Join the Dots is a series of podcasts, events and articles designed to equip your business with the knowledge to navigate and understand the complexities of ESG.
Duncan Grossart is a rewilding consultant and founder of Journeys with Purpose, a travel company that provides immersive hosted experiences with inspirational leaders created to inform and catalyse the celebration and advancement of nature conservation projects across the world.
If there’s anything the rise of rewilding has taught us, it’s that nature doesn’t fare well when humans interfere with it too much. Over years of industrial intervention, spraying plants with fertilisers and scooping them up with combine harvesters, we’ve produced impressive quantities of food. But we’ve also left much of our land stripped and barren.
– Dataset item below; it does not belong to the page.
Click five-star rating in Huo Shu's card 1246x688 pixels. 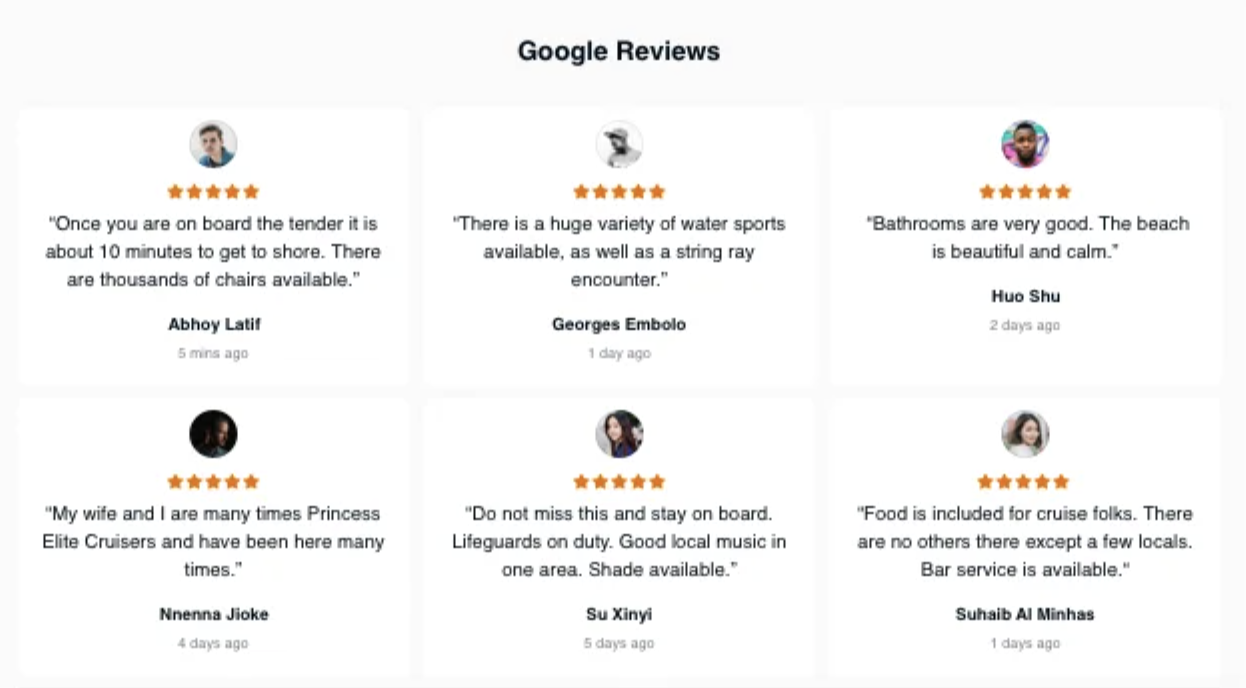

As Duncan Grossart, rewilding consultant and founder of Journeys with Purpose, says in the Join the Dots podcast: “Rewilding is the large, long-term restoration of our landscapes – where nature can begin to take care of itself once again.” It’s an antidote to our “consumptive” and “extractive” relationship with land and sea as things stand.
Even knowing all this, it’s hard to ignore the accompanying rise of rewilding tech. Startups are emerging with manmade solutions they claim can maximise nature’s ability to do its thing. There are even drones that can restore land 11 times faster than current methods – collecting data on land characteristics and establishing what needs to be done, before embarking on an aerial seeding process.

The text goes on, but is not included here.